Dahleen, 19, broke through a window, got out and called for her while Ueda jumped through another window into the arms of a friend, John Thomley, 19, who had escaped from the house. "I was topless and it was hectic and it was horrible," she said.
Fire Capt. Terry Seelig said firefighters arrived in three minutes after the 2:14 p.m. alarm. The house at 54-285 Hauula Homestead Road had "quite a bit of flame," received significant damage and is uninhabitable, Seelig said.
Dahleen, his parents and a hanai brother lived at the five-bedroom, 2,500-square-foot house.
About 35 firefighters brought the fire under control in 15 minutes.
Thomley, a house guest from Puna, was asleep on the living room couch when he started choking on the smoke and ran outside. After realizing his friends were still inside, he tried to run back in.
"I was yelling the whole time, but they were sleeping," he said. "But it was loud, glass was breaking, things were shattering.

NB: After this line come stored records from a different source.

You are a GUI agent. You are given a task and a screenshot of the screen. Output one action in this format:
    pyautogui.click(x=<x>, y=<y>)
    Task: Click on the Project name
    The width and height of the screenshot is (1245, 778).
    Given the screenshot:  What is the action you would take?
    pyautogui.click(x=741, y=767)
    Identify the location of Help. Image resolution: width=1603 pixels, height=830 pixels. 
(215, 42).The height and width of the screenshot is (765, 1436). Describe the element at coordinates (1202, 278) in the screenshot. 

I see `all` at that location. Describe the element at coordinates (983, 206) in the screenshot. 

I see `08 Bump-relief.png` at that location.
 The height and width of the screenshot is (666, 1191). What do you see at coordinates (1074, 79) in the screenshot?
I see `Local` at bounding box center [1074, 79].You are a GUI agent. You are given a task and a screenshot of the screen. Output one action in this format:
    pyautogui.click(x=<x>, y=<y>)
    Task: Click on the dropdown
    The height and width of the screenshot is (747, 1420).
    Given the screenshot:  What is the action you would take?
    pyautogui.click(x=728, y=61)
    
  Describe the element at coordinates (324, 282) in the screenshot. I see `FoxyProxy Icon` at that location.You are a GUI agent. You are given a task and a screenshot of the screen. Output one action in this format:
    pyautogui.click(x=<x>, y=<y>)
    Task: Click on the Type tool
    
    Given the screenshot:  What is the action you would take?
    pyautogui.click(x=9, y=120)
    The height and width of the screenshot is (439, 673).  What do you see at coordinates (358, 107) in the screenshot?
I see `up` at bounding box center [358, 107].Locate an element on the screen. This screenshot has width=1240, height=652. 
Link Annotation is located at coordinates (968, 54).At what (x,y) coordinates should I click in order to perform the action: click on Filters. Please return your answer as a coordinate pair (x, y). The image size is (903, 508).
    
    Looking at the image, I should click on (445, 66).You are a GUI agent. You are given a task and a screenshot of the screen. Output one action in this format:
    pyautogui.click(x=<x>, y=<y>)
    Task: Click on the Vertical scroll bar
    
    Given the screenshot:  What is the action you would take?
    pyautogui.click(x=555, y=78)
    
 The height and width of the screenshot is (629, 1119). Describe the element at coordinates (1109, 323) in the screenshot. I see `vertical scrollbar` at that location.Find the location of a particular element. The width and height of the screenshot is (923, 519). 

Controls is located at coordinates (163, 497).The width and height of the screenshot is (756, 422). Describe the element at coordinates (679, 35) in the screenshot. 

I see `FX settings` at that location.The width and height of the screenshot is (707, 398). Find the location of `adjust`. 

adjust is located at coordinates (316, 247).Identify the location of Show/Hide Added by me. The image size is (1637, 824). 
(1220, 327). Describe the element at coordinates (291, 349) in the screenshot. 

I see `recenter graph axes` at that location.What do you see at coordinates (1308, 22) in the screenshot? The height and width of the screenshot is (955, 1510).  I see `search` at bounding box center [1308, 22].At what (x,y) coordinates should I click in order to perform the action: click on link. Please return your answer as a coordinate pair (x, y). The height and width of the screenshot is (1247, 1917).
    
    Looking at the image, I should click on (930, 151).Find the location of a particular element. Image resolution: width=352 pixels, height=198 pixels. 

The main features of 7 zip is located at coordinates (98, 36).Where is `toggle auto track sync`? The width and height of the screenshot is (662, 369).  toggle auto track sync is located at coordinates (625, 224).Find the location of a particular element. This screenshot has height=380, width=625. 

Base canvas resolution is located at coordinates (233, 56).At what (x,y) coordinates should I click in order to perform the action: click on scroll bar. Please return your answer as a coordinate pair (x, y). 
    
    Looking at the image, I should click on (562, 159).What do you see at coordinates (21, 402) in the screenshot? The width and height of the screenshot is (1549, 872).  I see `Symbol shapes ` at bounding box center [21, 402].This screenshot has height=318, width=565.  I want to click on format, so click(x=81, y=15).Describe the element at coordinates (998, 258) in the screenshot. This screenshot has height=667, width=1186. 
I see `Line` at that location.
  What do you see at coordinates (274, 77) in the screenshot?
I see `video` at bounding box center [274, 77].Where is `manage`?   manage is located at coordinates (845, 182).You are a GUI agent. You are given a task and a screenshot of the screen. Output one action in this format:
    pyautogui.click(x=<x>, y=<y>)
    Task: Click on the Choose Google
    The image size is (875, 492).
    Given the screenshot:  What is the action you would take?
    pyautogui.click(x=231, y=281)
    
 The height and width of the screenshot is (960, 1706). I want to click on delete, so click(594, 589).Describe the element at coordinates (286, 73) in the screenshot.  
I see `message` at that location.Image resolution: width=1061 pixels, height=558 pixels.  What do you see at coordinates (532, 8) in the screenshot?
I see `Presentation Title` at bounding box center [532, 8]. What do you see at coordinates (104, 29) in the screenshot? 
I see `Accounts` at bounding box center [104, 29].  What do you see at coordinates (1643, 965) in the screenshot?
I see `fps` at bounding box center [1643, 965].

Things were falling from the roof."
He ran outside to the first-floor bedroom window and helped his friends escape.
Laura Dahleen, 51, frantic after her son called, had to catch a bus from Chinatown to get home since she could not reach her husband, Rodney, 58, who was working on a tugboat.
He got the message, and they arrived home at about the same time, 4 p.m. Laura Dahleen, in tears, shouted through the pouring rain, "Where's my son?"
After a tearful reunion, she said, "Thank goodness the kids are all OK. I hope my kitties are happy in kitty heaven."
She later learned the family's two cats and two lovebirds had been rescued and that three dogs were OK. Despite the gratitude she feels that everyone is alive, Dahleen was pained at the loss of their home.
"We've had this house for 20 years; that's really hard," she said sadly, and also lamented the loss of precious photos.
Seelig said there were no smoke alarms. The Dahleens hoped to stay at a neighbor's house last night, and the Red Cross offered help.
No cause or damage estimate was available yesterday.